*** Opening RECORDS FOR PROCESSING ***

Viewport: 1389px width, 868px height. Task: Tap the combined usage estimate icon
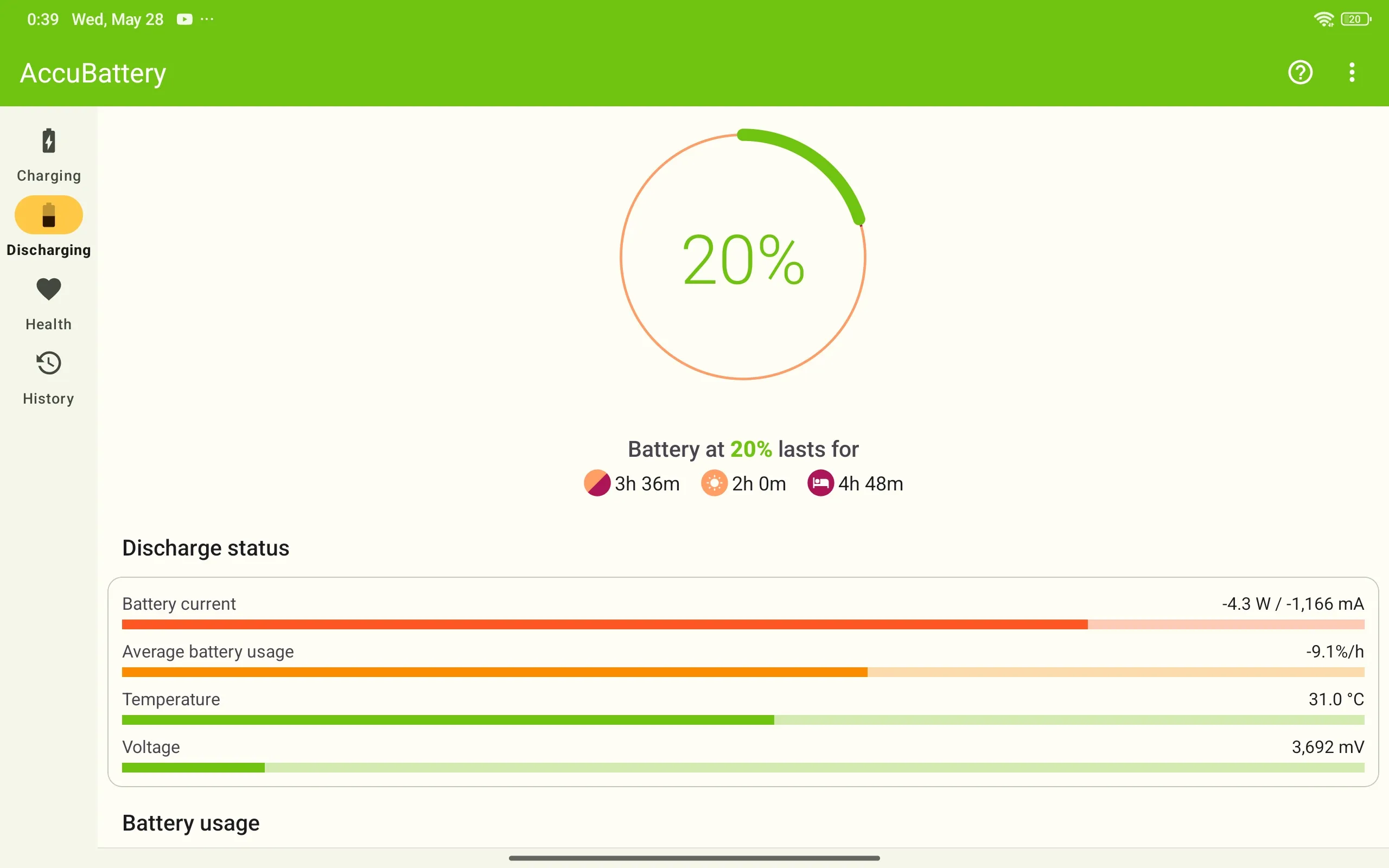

*** Closing RECORDS FOR PROCESSING ***
*** Opening RECORDS FOR PROCESSING ***

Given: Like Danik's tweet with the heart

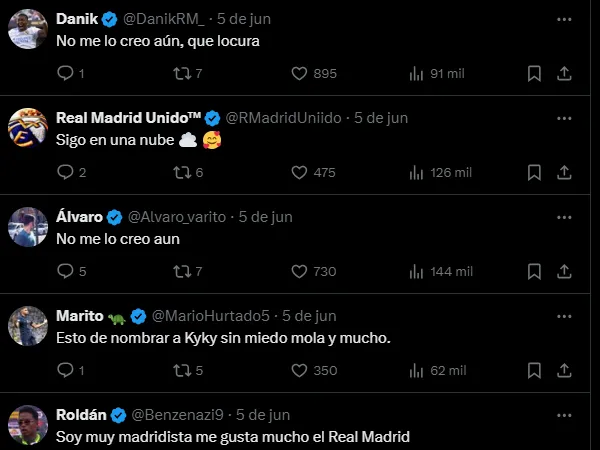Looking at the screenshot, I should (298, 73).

*** Closing RECORDS FOR PROCESSING ***
*** Opening RECORDS FOR PROCESSING ***

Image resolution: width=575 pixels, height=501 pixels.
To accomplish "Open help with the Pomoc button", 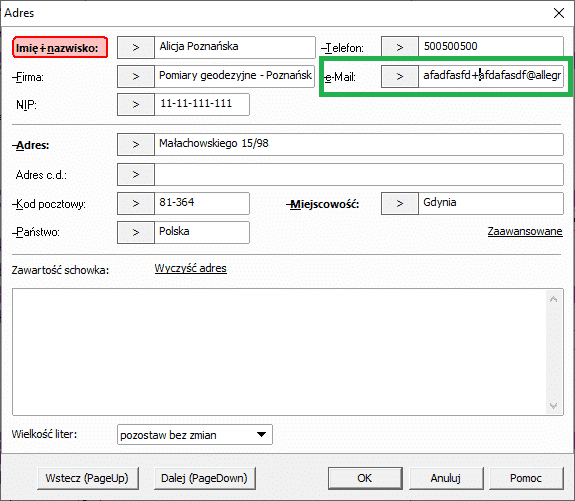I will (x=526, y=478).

*** Closing RECORDS FOR PROCESSING ***

WHAT IS EXPECTED
Please copy out each line in the entries that mentions the string "height".

YOUR SOLUTION
Viewport: 1389px width, 868px height. Task: Tap the combined usage estimate icon
Image resolution: width=575 pixels, height=501 pixels.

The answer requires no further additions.